After I turned in the outline, the head of development stated he really liked the idea. But unfortunately, the studio was working on a story about a monkey that has to escape the zoo to find his family. He referred to the idea as “An American Tail with monkeys.” The monkey project was later dropped. However 16 years later, DreamWorks released MADAGASCAAR about zoo animals escaping for adventure. And suddenly other studios were also at work about zoo animals getting loose - including THE WILD from Disney. It's about a big cat who has to get out of the zoo to save his son.
And now my pitch...
Pitch by John Cawley – Dated February 11, 1989
An Animated Feature
Not all the wild animals in the zoo live in cages. The Central Zoo is well known for the exotic species on display. Less advertised are the numerous scavengers and small creatures who scamper in and out of the cages living off those on display (the caged animals or “cagers”) and those who play (the human visitors). These are “The Outsiders”. When the escape of a deadly snake threatens the “balance” of nature, some of the outsiders decide to team up and capture it before the “clumsiness” of man destroys them all.
Hatter, a squirrel – The most daring and possibly smartest outsider. He could survive easily living off the natural flora and fauna, but finds the battle of wits with the cagers too compelling.
Marilyn, a cat – A screwball female who lves more off of “human kindness” than the cagers.
Boo, a bird – An egotist who pays little attention to those who “walk”. He enjoys using his gift of flight to irritate those who are unable to fly.
George, a tiger – A bored, lazy beast that can escape, but doesn’t.

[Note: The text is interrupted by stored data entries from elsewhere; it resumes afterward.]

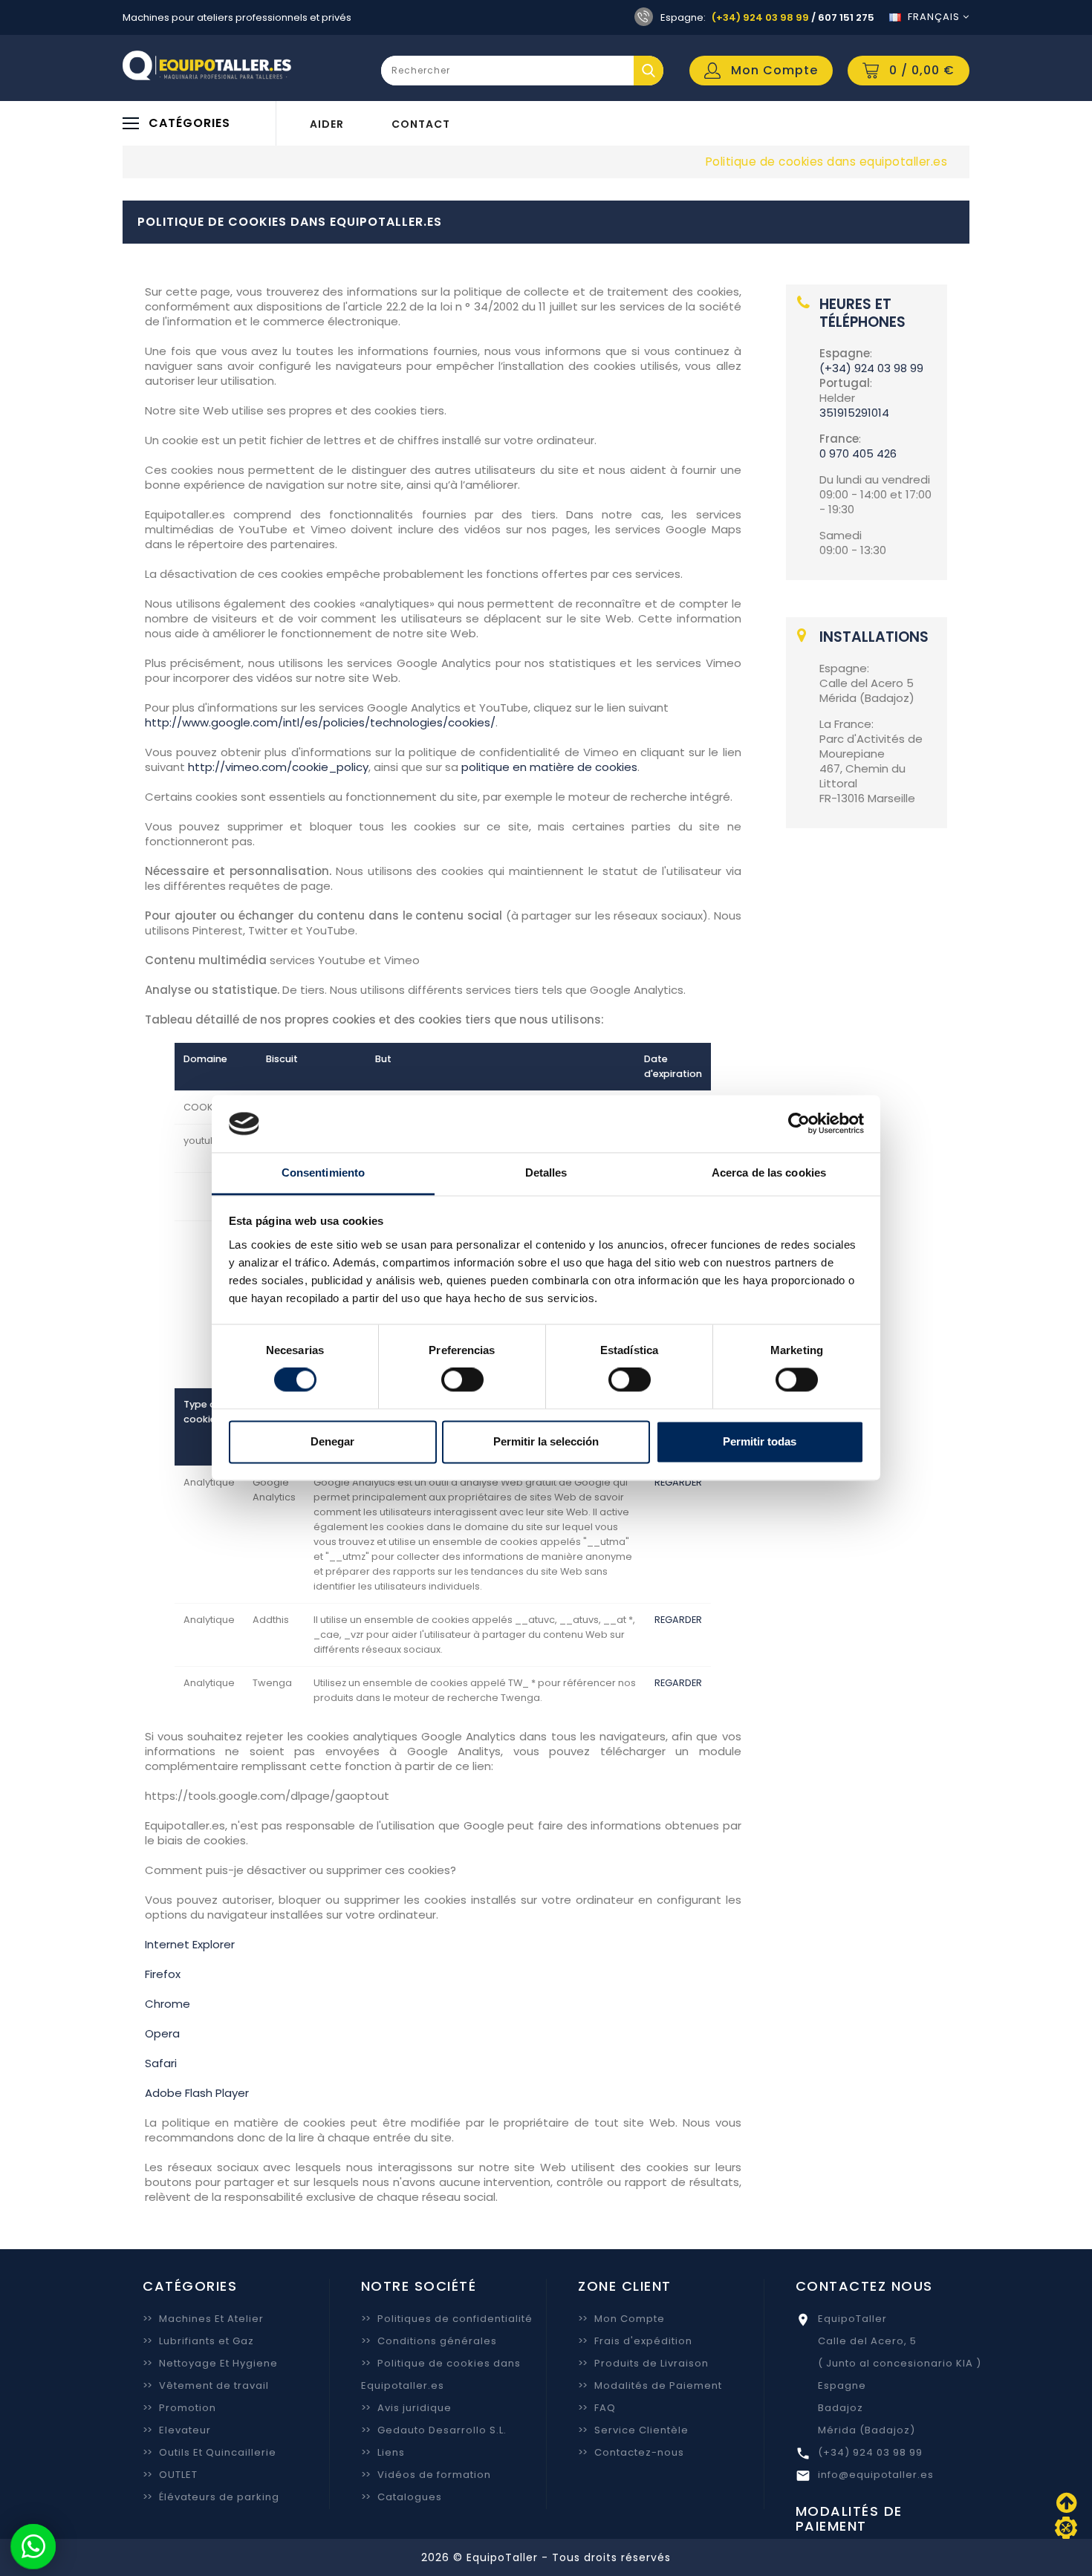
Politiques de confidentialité (447, 2319)
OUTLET (170, 2475)
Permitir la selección (546, 1441)
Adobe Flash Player (197, 2093)
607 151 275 (846, 17)
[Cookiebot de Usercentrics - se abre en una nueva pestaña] (799, 1124)
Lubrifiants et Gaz (198, 2341)
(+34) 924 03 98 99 (760, 17)
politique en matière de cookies (549, 767)
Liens (383, 2452)
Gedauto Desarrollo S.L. (434, 2430)
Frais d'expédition (635, 2341)
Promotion (179, 2408)
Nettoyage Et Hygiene (210, 2363)
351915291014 (854, 412)
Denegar (332, 1441)
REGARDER (678, 1482)
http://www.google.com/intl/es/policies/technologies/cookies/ (320, 722)
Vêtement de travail (206, 2385)
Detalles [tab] (546, 1172)
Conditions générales (429, 2341)
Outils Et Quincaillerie (209, 2452)
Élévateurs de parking (211, 2497)
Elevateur (177, 2430)
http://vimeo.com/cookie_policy (278, 767)
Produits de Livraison (643, 2363)
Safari (161, 2063)
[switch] (462, 1380)
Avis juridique (406, 2408)
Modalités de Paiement (650, 2385)
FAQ (597, 2408)
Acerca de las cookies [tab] (769, 1172)
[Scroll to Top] (1066, 2528)
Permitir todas (759, 1441)
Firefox (163, 1974)
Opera (162, 2033)
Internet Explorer (190, 1944)
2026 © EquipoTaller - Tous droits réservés (546, 2557)
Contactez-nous (631, 2452)
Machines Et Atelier (203, 2319)
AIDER (327, 124)
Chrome (167, 2003)
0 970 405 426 (858, 453)
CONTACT (420, 124)
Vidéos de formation (426, 2475)
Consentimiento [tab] (323, 1172)
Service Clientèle (633, 2430)
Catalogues (401, 2497)
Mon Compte (621, 2319)
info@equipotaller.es (876, 2475)
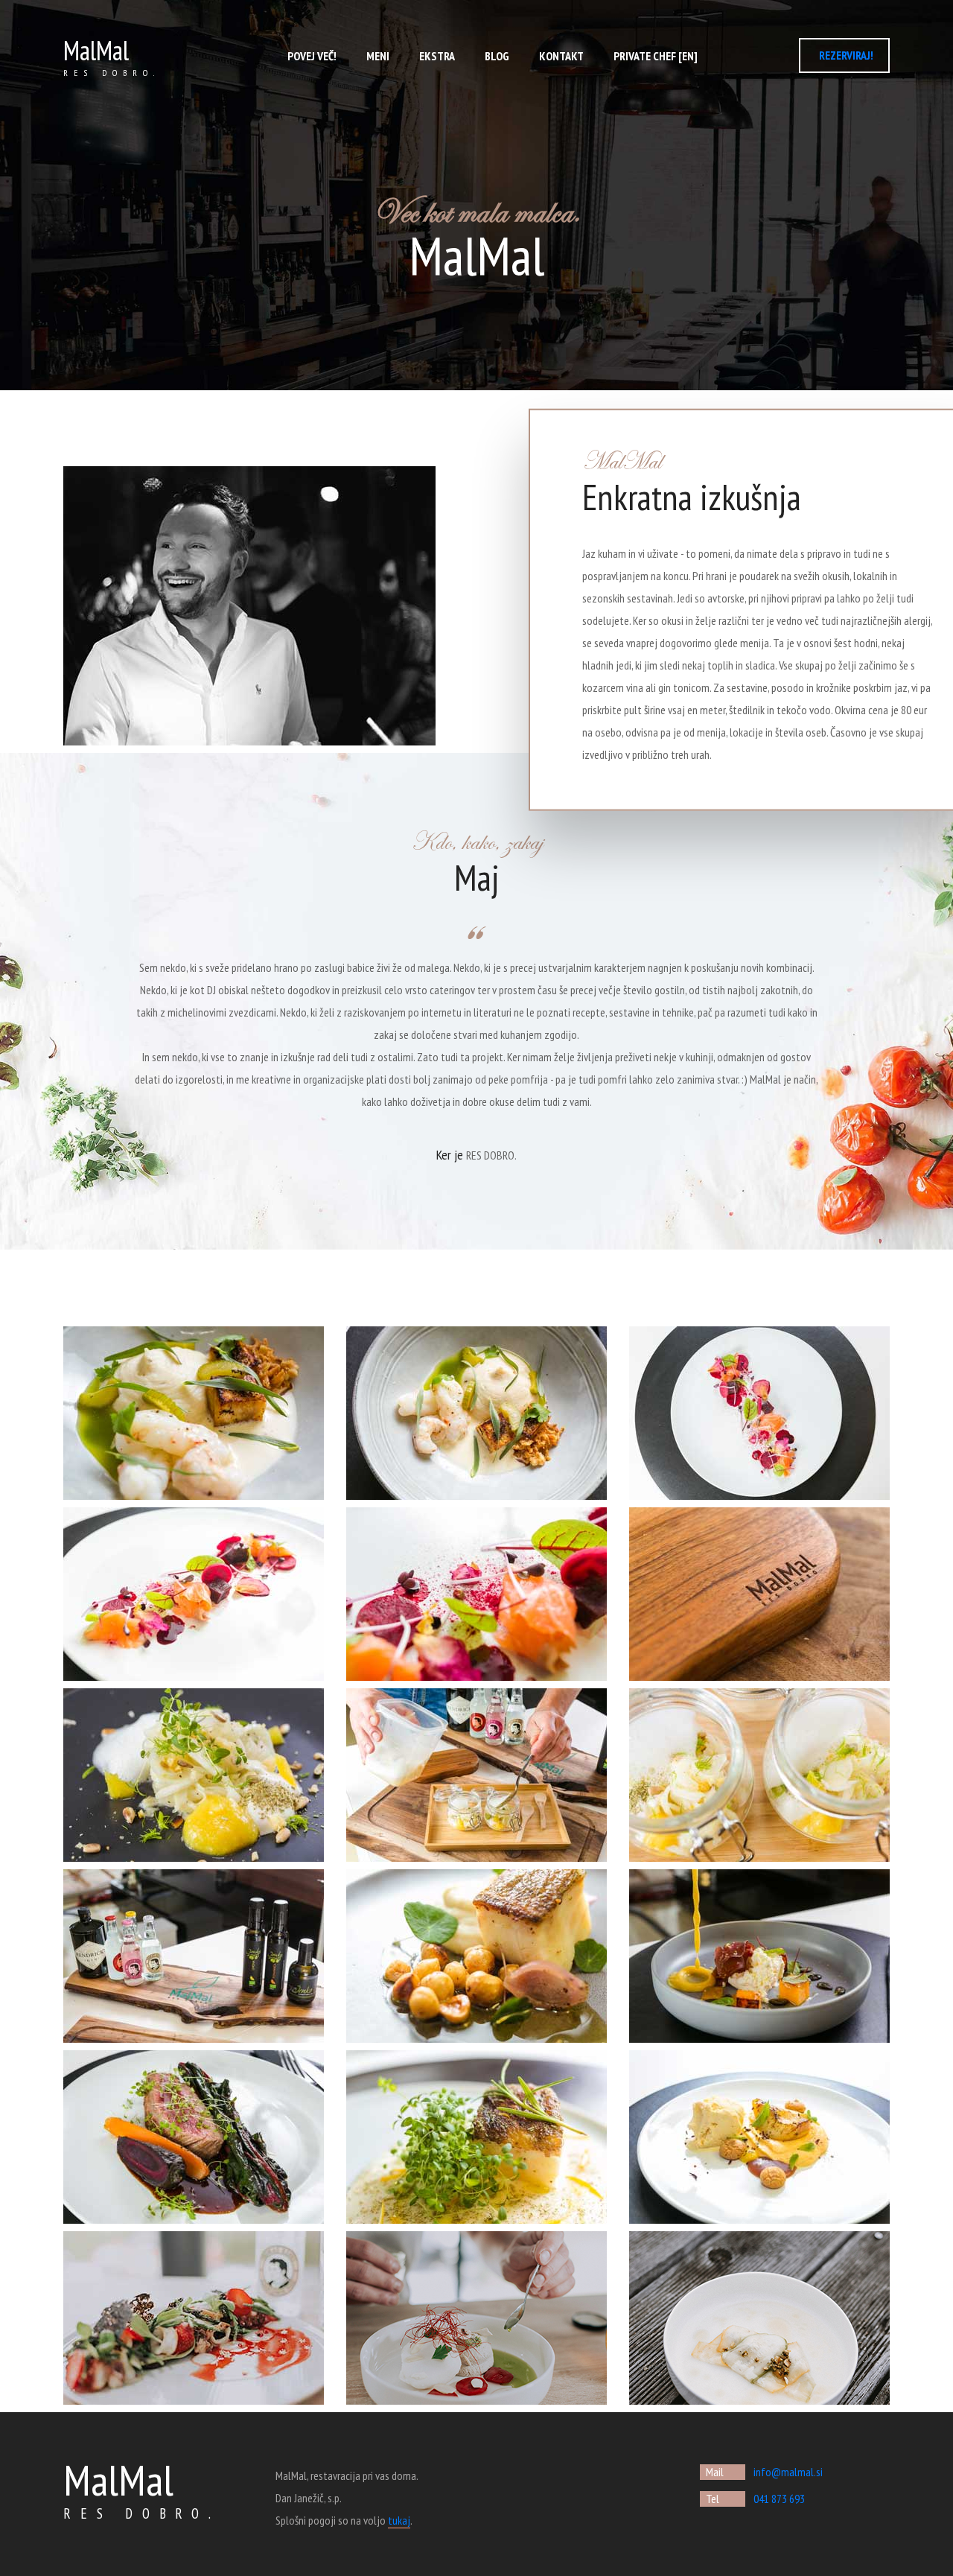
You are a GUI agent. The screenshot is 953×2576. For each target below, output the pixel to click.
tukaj (399, 2520)
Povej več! (312, 55)
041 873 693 (779, 2498)
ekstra (437, 55)
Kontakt (561, 55)
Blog (497, 55)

He prefers the easy life of sunning and being fed over any sort of physical activity.
Hood, a cobra – Vengeful, deadly and on the loose.
Expanded Pitch by John Cawley – Dated March 7, 1989
An Animated Feature
The Central Zoo is well known for the exotic species on display. Less advertised are the numerous scavengers and small creatures that scamper in and out of the cages living off those animals on display (the caged animals or “cagers”), the humans (workers and visitors) and the natural flora and fauna. These are “The Outsiders”, a group of animals who pride themselves in their ability to survive off of others. At night they meet in an abandoned area, similar to a thieves’ den, where they brag to each other about the day’ glories.
When a tiger’s mate is accidentally sent on loan without a needed vaccination, the tiger appeals to the Outsiders to help him take the drug to her at the airport. Since it means leaving the safety of the zoo, where wild dogs, cats and humans roam, none of the outsiders volunteer until a down and out cat and vengeful squirrel agree to join the tiger. Once outside, they lead police and airport officials on a mad chase through the city. Not only must they find and reach the airport before the tigress’ plane leaves, but they must return before daybreak and the workers discover the male tiger missing.
HATTER: A Squirrel. The most daring and possibly the smartest Outsider, he could easily survive living off the natural flora and fauna, but finds the battle of wits with the cagers too compelling. After hatter is betrayed by another Outsider, Hatter agrees to help George if the tiger will come back and punish the traitor, and if Hatter is in charge of the expedition.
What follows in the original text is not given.